Data from our macaque model of NIHL (having noise susceptibility similar to humans) suggests that the single
exposure noise levels needed to induce NIHL and cochlear synapse loss are much higher than sound levels
typically experienced by humans occupationally or recreationally. Nonetheless, preliminary data in macaques
show that single noise exposures that cause temporary threshold shifts (TTS) result in cochlear synapse loss 2-
months post exposure but not at 10-months post-exposure, and auditory processing deficits. This project will
expand these early observations to more realistic chronic noise exposures similar to those experienced by
workers. We propose psychophysical, physiological, and histological studies 1) to establish a timeline for the
development of sustained auditory processing deficits and cochlear pathology in macaques chronically exposed
to noise, and 2) to define behavioral and electrophysiological assays that detect changes in hearing that develop
prior to permanent threshold shifts (PTS). Our hypothesis is that chronic noise exposures (8 hours a day, 5 days
a week) cause a sequence of non-transient NIHD that progress to PTS. Specifically, we predict that chronic
noise exposures will cause psychophysical changes (Aim 1): the earliest deficits will be in spatial and temporal
processing, followed by deficits in processing signals in noise, followed by audiometric deficits (PTS).

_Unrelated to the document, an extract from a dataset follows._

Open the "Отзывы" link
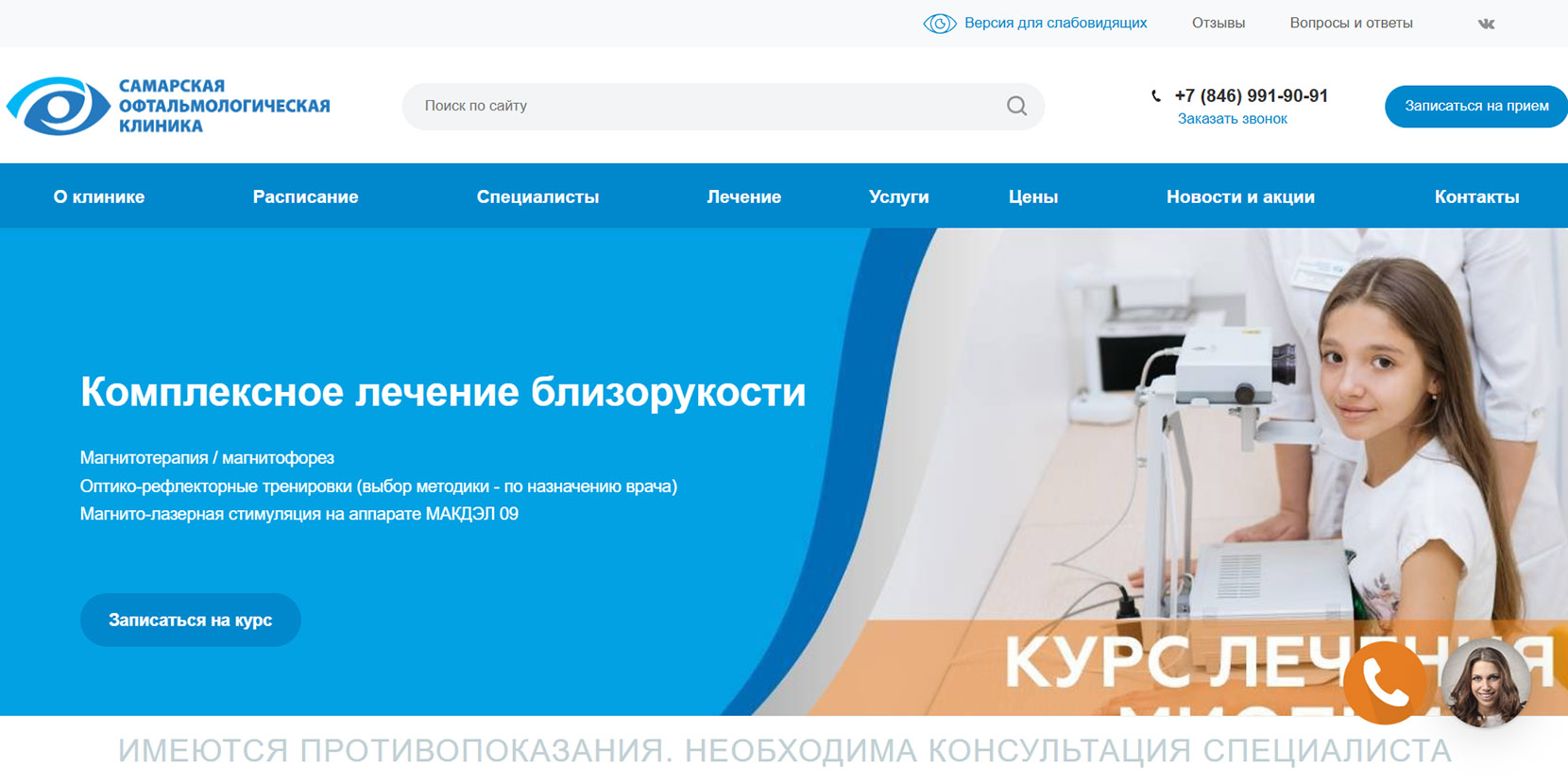 tap(1218, 24)
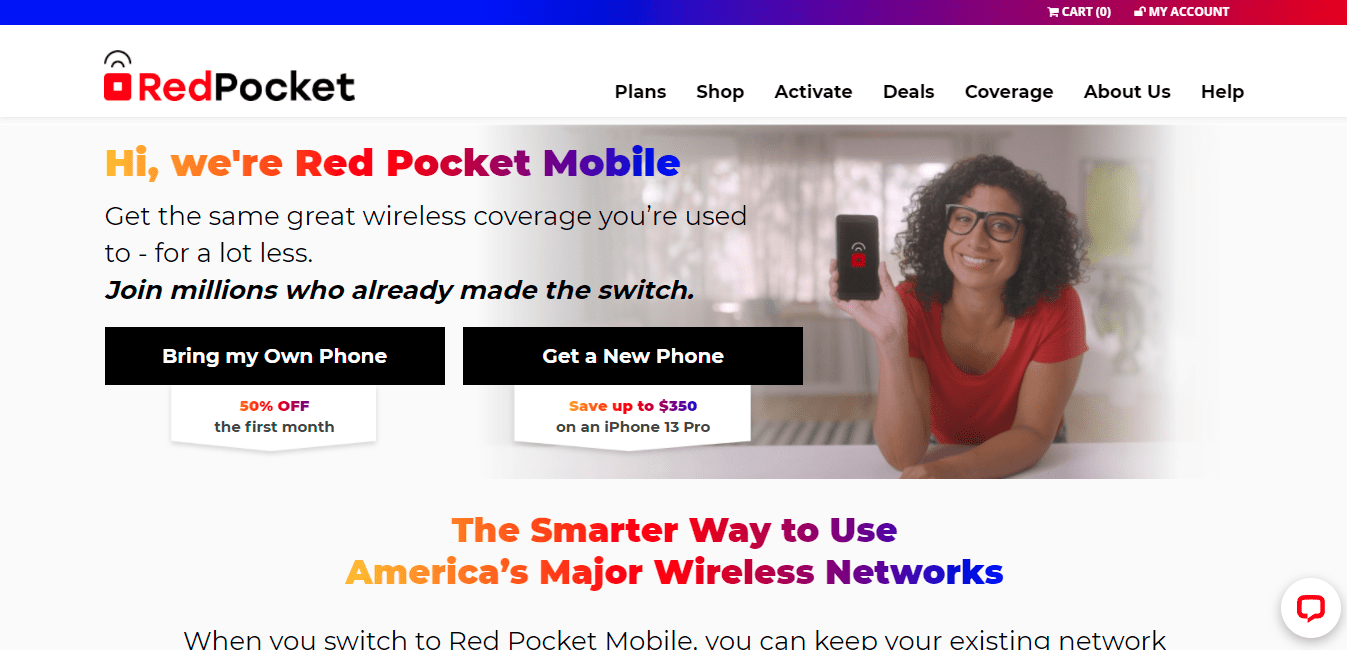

Physiological changes (Aim 2) will parallel psychophysical changes: earliest deficits will be in middle ear muscle
reflex (MEMR) and measures of binaural and temporal processing, followed by deficits in distortion product
otoacoustic emission (DPOAE) amplitudes and masked auditory brainstem responses (ABR), followed by deficits
in DPOAEs and ABR thresholds. These deficits will be paralleled by cochlear pathology: early, non-transient
cochlear synapse loss, followed by outer hair cell loss, followed by a combination of outer and inner hair cell loss
(Aim 3). The results of these studies will reveal sensitive markers of early auditory damage with realistic noise
exposures, and the sequence of cochlear pathology. Study results will be used to develop reliable, clinically
viable early indicators of NIHL and enhance hearing loss prevention program outcomes.